Information from Pew Hispanic Center

9.1.2010

U.S. Unauthorized Immigration Flows Are Down Sharply Since Mid-Decade

by Jeffrey Passel and D’Vera Cohn

The annual inflow of unauthorized immigrants to the United States was nearly two-thirds smaller in the March 2007 to March 2009 period than it had been from March 2000 to March 2005, according to new estimates by the Pew Hispanic Center.

This sharp decline has contributed to an overall reduction of 8% in the number of unauthorized immigrants currently living in the U.S.-to 11.1 million in March 2009 from a peak of 12 million in March 2007, according to the estimates. The decrease represents the first significant reversal in the growth of this population over the past two decades.

These new Pew Hispanic Center estimates rely on data mainly from the Census Bureau’s Current Population Survey and decennial census. The unauthorized immigrant population is estimated using the widely accepted residual method, in which a demographic estimate of the legal foreign-born population is subtracted from the total foreign-born population. The difference provides the basis for estimating the size and characteristics of the unauthorized immigrant population.

The Pew Hispanic Center’s analysis also finds that the most marked decline in the population of unauthorized immigrants has been among those who come from Latin American countries other than Mexico. From 2007 to 2009, the size of this group from the Caribbean, Central America and South America decreased 22%.

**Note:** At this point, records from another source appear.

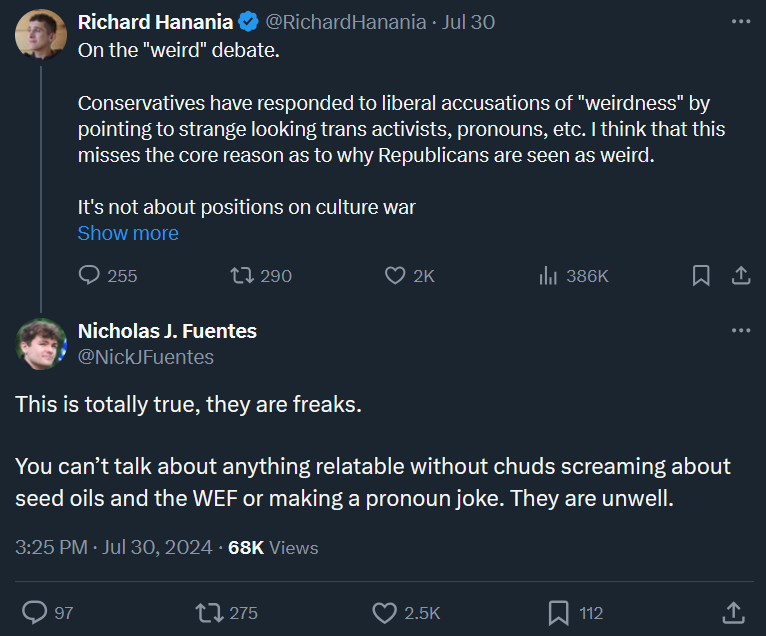Bookmark Richard Hanania's post
Viewport: 766px width, 636px height.
(x=701, y=276)
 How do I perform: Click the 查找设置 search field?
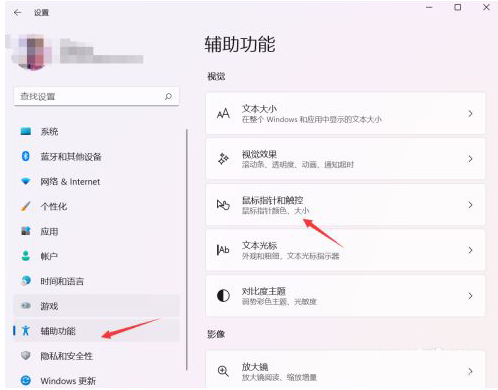point(96,96)
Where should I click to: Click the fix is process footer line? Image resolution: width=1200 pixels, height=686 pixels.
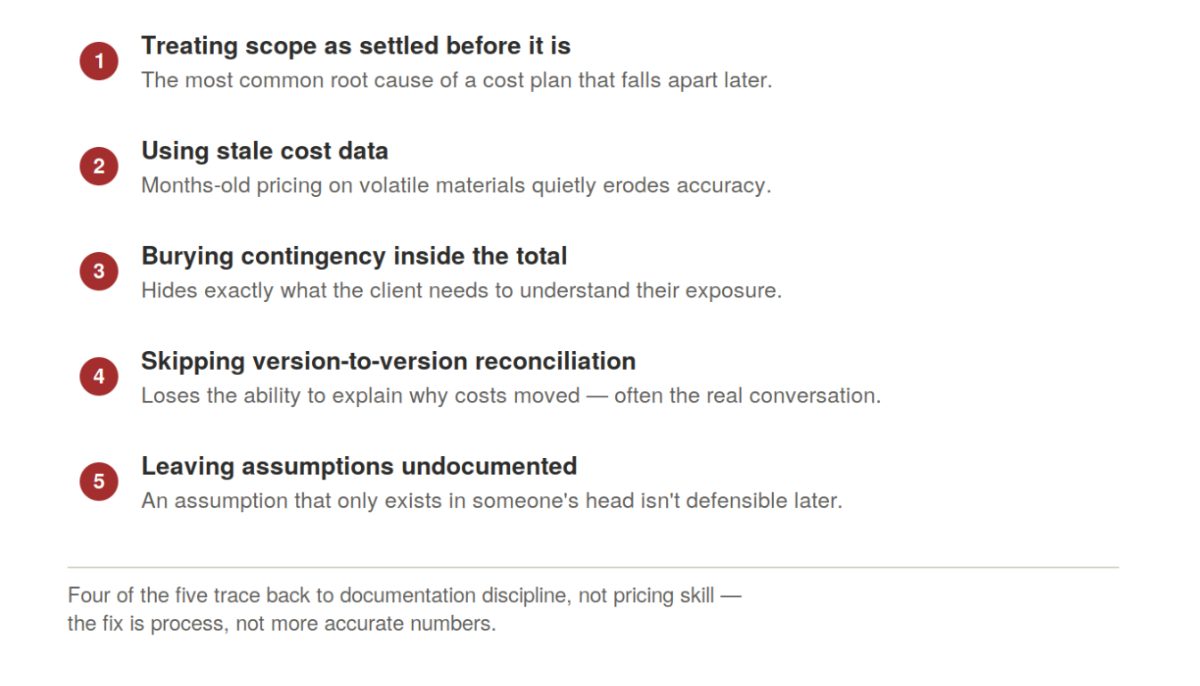[x=282, y=624]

The recent decrease in the unauthorized population has been especially notable along the nation’s Southeast coast and in its Mountain West, according to the new estimates. The number of unauthorized immigrants in Florida, Nevada and Virginia shrank from 2008 to 2009. Other states may have had declines, but they fell within the margin of error for these estimates.

Not counting Florida and Virginia, the unauthorized immigrant population also declined in the area encompassing the rest of the South Atlantic division that extends between Delaware and Georgia. In addition to the decline in Nevada, three other Mountain states-Arizona, Colorado and Utah-experienced a decrease in their combined unauthorized immigrant population from 2008 to 2009.